(Note: I am posting additional excerpts, less related to education, from From Dawn to Decadence on my general-interest blog; you can find these here if you are interested.)
In a post I wrote a couple of years ago on Wide Awake Minds, I noted that "some books are an education in themselves" because of the breadth of topics they discuss and the seriousness of their insights about the world and about human life. Historian Jacques Barzun's From Dawn to Decadence: 500 Years of Western Cultural Life, 1500 to the Present unquestionably meets that standard.
Barzun is one of the most erudite writers I have ever read. This New Yorker article describes Barzun's routine as he approached his 100th birthday in 2007, and comments on the range of his interests and knowledge:
"(Barzun's) idea of celebrating his centenary is to put the finishing touches on his thirty-eighth book (not counting translations). Among his areas of expertise are French and German literature, music, education, ghost stories, detective fiction, language, and etymology."
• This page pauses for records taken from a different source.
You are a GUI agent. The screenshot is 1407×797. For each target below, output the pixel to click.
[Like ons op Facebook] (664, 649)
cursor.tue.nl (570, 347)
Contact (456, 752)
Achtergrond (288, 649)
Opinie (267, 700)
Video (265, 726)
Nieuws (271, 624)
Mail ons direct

Here are a few excerpts from what I've read so far:
Anything that can be said about the good letters implies the book, the printed book. To be sure, new ideas and discoveries did spread among the clerisy before its advent, but diffusion of manuscripts is chancy and slow. Copying by hand is the mother of error, and circulation is limited by cost. ...Speed in the propagation of ideas generates a heightened excitement. ...To the modern lover of books, the product of the press is an object that arouses deep feelings, and looking Durer's charcoal drawing of hands holding a book, one likes to think the artist felt the same attachment. The book, like the bicycle, is a perfect form.
...The first generation of international publishers did not merely make and sell books; they were scholars and patrons who translated the classics, nurtured their authors, and wrote original works. Their continual redesigning of letter forms gave rise to the new art of typography.
...People were now reading silently and alone. ...Books, books everywhere, like home computers today. ...Print brought a greater exactness to the scholarly exchange of ideas - all copies are alike; a page reference can kill an argument by confounding one's opponent out of his own words. A price is paid for this convenience: the book has weakened the memory, individual and collective, and divided the House of Intellect into many small flats, the multiplying specialties. In the flood of material within even one field, the scholar is overwhelmed. The time is gone when the classical scholar could be sure that he had 'covered the literature' of his subject, the sources being finite in number.